The prospects for construction are worsening, that’s the picture painted by the latest set of main industry forecasts.

Even the least pessimistic of the forecasts, from Leading Edge, at best suggests the industry now looks to be facing two years of a second dip into recession.

Hewes, which remains the most pessimistic of the forecasters, finds little reason to suggest that the industry will still be plunging in 2013, while the Construction Products Association forecasters reckon the industry will not see annual growth until 2014.

All but Experian trimmed their forecasts for industry output this time around. And the reasons Experian shaded its up were in large part technical.

Behind the edging down of the forecasts is a view that the prospects for the private sector have deteriorated. With deep public sector cuts, the industry will be relying on buoyancy in the private sector to avoid a very deep second dip to this depression.

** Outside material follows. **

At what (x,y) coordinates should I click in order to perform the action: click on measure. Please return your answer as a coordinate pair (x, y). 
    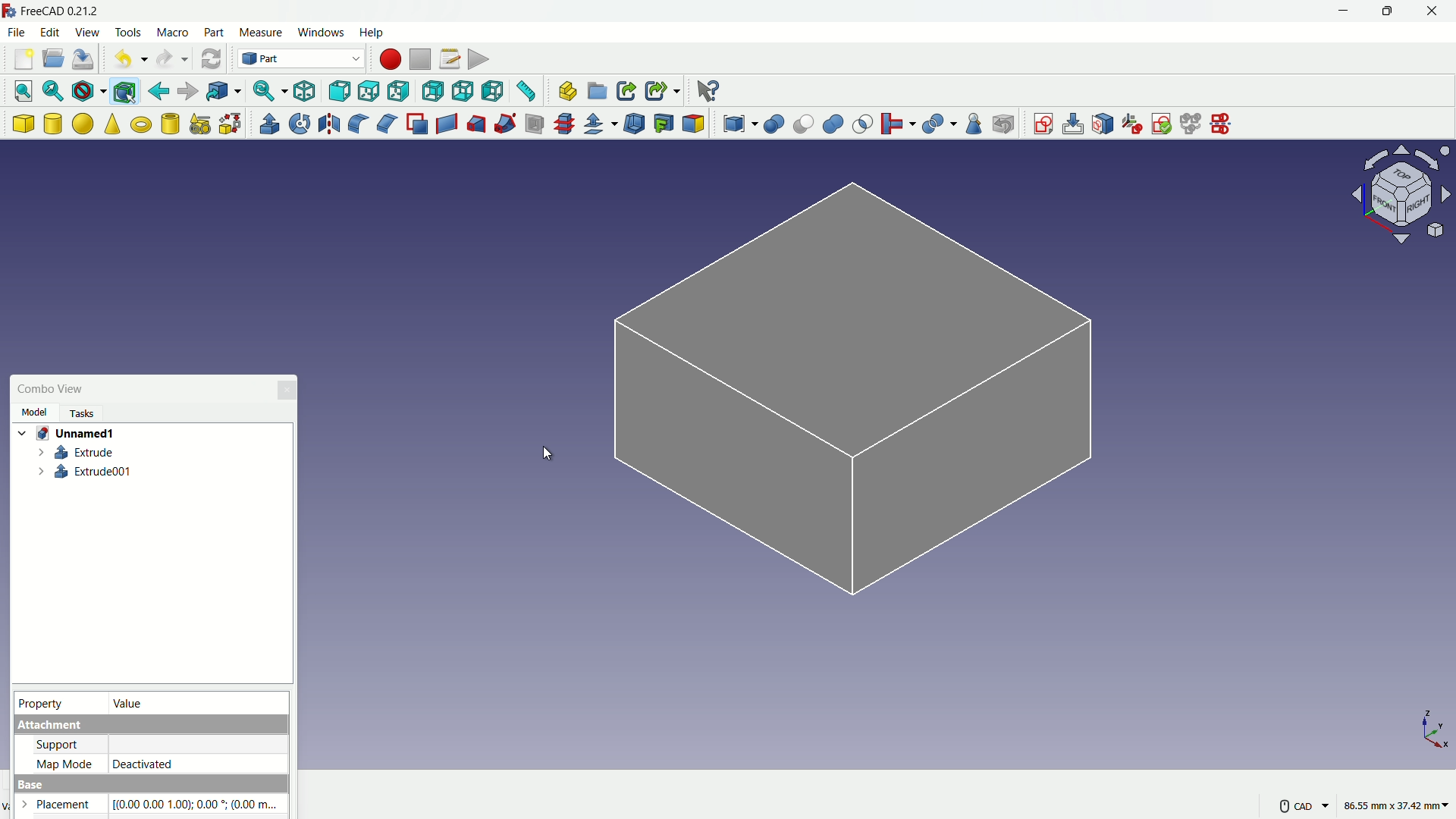
    Looking at the image, I should click on (261, 32).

Clearly the views vary among the forecasters over how much dynamism the private sector has, but it seems that recent economic events have led the forecasters to downgrade their expectations, particularly for commercial and private house building.

But it must be borne in mind that comparisons with previous forecasts are somewhat fraught because there have been various significant revisions made to the official data of late.

That said the downside risks highlighted do now look more severe, with the Greek debt crisis casting a nasty black shadow over the forecasters central view of the prospects for construction.